Professor Cheyne is ideally suited to this critically important work, which aims to deliver improvements on maternity services. As a health researcher and educator with a clinical background in nursing and midwifery, she has an international reputation for research in maternal and newborn health, built over 30 years as a clinical academic.

She has developed and led a successful research programme focused on improving maternity care and outcomes, and on capacity building. Her research has been consistently multidisciplinary and she has engaged many hundreds of women and families, and staff, in her studies. She has led and collaborated on large-scale trials, qualitative research, and national evaluations of complex interventions. Her work has informed policy and practice in areas such as perinatal mental health, maternity service delivery, intrapartum care, and care for women who use substances during the perinatal period. She advocated for and led Scotland’s first national maternity care experience surveys, ensuring women’s voices shape service improvement.

Professor Cheyne’s methodological expertise includes realist evaluation and theory-informed approaches to complex interventions.

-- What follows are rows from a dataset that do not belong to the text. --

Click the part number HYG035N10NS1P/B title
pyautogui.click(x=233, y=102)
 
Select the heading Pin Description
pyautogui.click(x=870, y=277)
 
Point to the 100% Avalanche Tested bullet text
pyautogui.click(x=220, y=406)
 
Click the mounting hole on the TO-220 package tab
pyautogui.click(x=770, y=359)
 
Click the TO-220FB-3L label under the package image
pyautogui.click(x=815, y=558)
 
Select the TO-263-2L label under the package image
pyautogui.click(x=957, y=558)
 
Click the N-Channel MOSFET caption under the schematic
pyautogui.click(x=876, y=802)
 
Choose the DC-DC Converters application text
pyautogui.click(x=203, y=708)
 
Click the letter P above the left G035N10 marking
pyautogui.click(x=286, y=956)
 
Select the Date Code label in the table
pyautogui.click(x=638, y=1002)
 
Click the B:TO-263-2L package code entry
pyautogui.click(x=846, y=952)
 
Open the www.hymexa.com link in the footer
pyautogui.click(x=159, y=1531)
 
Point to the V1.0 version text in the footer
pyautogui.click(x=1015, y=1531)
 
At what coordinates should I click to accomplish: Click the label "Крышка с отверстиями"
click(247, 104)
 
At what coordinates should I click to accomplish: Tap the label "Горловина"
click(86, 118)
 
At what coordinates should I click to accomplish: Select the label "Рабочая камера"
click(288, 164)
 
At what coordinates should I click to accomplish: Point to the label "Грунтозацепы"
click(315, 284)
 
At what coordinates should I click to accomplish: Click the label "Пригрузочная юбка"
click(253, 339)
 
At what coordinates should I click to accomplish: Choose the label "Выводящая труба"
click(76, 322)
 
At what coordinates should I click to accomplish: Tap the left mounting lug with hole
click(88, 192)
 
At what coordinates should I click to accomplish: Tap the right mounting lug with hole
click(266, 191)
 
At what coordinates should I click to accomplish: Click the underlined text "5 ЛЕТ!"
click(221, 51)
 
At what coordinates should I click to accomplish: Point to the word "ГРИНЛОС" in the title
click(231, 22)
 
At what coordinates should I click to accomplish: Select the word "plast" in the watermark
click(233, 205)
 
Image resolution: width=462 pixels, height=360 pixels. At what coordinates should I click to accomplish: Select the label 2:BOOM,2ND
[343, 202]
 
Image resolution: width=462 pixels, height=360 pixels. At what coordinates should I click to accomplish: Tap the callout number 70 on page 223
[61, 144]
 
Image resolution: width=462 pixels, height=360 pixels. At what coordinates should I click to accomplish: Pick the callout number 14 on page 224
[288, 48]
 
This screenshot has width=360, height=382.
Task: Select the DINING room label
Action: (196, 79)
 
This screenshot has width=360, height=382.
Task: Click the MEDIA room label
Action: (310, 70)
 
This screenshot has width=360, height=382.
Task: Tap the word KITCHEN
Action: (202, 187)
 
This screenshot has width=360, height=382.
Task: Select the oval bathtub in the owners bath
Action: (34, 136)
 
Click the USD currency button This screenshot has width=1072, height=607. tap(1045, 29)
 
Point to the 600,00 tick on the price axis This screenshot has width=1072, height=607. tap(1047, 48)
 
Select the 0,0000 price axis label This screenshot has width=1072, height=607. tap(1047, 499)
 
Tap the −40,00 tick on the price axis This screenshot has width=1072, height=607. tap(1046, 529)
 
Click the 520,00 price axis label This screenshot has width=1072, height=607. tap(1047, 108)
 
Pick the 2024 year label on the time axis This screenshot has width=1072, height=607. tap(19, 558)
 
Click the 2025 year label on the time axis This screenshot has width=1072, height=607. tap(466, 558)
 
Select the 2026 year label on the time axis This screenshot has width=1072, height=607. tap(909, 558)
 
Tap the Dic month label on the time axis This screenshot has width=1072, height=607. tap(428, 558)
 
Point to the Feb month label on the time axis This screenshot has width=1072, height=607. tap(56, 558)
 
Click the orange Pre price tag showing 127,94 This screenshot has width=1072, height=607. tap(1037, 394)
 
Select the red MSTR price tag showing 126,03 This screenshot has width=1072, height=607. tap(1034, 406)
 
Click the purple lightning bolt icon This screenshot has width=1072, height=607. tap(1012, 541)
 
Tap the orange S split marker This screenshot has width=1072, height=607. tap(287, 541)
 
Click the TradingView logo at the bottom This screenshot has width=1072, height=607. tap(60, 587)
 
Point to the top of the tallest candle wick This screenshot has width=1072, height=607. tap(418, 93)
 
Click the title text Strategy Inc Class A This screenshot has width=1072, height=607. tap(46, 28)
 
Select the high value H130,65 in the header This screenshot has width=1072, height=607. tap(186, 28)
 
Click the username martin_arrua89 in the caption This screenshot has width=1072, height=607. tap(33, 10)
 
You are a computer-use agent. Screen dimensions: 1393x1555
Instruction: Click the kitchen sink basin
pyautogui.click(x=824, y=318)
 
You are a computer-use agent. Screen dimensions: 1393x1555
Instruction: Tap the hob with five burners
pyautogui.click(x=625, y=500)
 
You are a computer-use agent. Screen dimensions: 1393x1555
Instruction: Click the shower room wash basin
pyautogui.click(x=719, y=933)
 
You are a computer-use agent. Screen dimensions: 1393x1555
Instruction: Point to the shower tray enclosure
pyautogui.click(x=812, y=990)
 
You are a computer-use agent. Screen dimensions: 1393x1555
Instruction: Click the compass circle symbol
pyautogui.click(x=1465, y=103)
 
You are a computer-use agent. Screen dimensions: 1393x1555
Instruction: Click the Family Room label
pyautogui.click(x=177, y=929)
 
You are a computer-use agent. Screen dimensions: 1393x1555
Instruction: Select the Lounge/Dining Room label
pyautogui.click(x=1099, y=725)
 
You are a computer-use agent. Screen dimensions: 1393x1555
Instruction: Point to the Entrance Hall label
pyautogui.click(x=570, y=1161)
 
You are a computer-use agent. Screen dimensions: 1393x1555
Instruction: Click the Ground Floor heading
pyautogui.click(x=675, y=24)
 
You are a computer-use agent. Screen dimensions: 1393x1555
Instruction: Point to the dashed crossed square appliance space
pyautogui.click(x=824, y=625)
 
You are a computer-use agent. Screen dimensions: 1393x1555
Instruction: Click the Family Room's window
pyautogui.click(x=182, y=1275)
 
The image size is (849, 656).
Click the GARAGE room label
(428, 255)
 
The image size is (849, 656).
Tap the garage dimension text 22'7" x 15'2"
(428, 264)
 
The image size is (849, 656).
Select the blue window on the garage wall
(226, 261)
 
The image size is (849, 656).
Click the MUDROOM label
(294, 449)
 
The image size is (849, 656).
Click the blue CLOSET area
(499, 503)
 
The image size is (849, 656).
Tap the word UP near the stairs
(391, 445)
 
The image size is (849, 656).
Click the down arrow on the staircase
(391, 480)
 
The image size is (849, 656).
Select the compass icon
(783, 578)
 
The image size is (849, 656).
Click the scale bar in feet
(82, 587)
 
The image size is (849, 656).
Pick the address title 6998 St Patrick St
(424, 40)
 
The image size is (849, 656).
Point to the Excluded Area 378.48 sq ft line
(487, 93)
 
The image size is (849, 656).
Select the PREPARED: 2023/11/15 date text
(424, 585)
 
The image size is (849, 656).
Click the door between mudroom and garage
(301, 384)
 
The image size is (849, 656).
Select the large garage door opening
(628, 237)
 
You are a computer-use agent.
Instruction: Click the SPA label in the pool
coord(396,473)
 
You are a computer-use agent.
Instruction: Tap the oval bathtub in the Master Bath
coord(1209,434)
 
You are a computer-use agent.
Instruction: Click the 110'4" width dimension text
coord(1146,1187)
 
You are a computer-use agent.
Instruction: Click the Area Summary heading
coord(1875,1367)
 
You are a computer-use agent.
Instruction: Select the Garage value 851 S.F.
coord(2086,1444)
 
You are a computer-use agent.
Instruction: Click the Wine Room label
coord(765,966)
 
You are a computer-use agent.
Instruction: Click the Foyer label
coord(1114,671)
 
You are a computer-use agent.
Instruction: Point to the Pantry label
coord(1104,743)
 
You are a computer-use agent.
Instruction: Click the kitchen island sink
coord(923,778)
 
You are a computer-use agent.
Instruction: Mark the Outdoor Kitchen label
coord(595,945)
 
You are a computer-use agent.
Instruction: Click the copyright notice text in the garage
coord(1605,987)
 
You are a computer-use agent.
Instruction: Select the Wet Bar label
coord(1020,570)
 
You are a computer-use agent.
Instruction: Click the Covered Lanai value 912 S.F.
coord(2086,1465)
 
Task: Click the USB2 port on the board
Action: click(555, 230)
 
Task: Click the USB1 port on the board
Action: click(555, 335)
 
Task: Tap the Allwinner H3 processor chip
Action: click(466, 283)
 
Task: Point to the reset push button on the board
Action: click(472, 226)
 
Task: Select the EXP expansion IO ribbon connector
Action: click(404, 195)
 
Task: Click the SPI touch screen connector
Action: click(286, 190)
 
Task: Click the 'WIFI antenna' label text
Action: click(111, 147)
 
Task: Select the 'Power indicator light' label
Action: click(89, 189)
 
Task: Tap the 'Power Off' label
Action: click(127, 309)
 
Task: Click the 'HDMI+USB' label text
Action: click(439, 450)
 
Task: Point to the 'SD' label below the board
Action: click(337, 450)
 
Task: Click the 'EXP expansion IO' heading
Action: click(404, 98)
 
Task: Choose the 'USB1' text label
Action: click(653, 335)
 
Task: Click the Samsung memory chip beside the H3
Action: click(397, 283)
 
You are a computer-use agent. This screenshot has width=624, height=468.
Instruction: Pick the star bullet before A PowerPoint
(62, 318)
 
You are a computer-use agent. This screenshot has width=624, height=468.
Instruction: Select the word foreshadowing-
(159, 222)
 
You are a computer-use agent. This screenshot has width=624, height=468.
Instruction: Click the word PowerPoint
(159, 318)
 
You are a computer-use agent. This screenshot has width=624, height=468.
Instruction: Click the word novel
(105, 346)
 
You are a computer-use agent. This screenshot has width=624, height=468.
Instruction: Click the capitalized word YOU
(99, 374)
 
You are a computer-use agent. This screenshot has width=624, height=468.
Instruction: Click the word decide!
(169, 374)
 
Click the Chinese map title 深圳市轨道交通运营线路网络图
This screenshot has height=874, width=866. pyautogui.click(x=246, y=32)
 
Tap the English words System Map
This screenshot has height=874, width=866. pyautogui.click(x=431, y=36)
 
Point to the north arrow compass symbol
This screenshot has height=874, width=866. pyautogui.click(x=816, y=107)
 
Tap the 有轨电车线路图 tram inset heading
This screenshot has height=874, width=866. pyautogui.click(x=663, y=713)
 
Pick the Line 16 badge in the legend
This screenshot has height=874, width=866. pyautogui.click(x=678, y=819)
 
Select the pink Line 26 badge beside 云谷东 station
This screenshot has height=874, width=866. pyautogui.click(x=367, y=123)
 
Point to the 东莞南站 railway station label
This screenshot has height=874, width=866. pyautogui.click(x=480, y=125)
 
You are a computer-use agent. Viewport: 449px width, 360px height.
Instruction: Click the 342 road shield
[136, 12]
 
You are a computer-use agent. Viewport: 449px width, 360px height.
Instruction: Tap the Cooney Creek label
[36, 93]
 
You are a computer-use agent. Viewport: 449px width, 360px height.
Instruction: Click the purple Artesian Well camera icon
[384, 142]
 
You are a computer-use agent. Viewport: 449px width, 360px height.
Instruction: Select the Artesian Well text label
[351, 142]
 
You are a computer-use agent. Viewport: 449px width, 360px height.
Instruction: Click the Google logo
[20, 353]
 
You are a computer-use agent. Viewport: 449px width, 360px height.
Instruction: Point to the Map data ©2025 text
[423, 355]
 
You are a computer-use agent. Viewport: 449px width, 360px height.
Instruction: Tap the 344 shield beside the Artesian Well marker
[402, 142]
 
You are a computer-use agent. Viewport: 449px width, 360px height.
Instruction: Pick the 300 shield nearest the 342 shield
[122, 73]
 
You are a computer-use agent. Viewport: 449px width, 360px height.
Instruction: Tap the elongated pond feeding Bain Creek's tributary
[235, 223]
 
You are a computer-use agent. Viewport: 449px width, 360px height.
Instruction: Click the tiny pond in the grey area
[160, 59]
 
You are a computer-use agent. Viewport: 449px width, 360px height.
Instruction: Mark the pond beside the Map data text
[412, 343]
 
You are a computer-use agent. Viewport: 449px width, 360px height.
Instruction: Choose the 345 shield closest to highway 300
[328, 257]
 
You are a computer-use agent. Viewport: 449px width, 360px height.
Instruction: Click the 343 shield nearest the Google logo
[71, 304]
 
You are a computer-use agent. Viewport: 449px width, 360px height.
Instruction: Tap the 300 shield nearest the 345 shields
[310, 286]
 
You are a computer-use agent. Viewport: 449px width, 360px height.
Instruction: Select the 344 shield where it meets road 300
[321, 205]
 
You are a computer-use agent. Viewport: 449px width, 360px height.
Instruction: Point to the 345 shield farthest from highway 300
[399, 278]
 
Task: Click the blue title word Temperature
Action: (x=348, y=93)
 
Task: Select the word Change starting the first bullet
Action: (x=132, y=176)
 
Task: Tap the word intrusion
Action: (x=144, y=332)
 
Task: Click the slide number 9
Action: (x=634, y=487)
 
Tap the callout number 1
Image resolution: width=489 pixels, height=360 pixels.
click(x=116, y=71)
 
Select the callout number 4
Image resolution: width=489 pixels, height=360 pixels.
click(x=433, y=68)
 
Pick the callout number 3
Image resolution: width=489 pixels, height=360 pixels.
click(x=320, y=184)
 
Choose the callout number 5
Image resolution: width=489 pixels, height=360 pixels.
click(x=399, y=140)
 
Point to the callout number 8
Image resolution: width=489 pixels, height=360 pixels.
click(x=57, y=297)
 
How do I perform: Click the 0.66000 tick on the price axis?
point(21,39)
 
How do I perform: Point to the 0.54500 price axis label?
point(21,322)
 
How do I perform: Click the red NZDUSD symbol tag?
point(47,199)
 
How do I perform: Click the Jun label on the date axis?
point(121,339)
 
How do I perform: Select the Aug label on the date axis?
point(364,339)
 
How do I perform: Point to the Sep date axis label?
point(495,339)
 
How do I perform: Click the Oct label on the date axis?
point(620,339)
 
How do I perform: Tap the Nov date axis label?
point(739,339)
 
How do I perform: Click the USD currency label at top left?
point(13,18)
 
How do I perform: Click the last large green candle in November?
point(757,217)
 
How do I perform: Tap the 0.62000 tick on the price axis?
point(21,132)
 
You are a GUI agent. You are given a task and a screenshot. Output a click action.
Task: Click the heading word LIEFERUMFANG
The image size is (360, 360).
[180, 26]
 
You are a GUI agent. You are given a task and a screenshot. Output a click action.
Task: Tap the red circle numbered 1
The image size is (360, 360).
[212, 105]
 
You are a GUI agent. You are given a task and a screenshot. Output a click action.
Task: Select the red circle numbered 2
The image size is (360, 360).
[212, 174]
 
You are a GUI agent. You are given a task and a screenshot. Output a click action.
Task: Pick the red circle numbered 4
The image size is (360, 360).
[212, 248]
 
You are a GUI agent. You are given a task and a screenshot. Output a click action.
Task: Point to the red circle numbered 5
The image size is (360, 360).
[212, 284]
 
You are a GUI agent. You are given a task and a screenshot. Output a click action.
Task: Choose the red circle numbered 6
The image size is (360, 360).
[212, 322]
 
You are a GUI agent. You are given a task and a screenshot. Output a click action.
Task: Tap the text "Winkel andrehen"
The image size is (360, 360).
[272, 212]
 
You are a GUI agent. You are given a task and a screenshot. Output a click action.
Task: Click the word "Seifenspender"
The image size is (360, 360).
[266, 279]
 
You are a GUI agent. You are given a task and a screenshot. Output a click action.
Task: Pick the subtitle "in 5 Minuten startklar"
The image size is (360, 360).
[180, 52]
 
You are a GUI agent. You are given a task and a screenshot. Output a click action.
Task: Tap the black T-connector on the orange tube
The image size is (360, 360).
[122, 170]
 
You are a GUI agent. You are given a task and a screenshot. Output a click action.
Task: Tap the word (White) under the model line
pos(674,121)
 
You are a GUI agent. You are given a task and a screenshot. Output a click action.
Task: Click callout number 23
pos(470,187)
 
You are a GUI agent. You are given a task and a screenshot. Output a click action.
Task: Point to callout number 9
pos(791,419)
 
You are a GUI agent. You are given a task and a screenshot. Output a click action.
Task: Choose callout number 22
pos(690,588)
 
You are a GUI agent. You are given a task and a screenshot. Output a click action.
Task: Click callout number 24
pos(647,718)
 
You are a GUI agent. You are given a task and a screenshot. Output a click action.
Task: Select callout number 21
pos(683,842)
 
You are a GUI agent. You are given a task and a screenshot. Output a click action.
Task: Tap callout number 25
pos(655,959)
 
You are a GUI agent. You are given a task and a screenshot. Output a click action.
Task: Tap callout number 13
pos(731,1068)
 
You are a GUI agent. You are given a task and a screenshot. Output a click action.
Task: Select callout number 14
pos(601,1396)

She works closely with the Scottish Government Chief Nursing Officer Directorate and the Directorate of Health and Social Care, advising on matters relating to maternity care research, maternal health, and maternity services.

As co-ordinator of the Council of Deans of Health UK Network of Professors of Midwifery and Maternal and Newborn Health, Professor Cheyne works closely with the key academic leaders in the field across the UK. She brings in-depth knowledge and understanding of maternity and newborn care and services, and an experienced, independent, evidence-informed, woman- and baby-centred approach to the work of the Taskforce.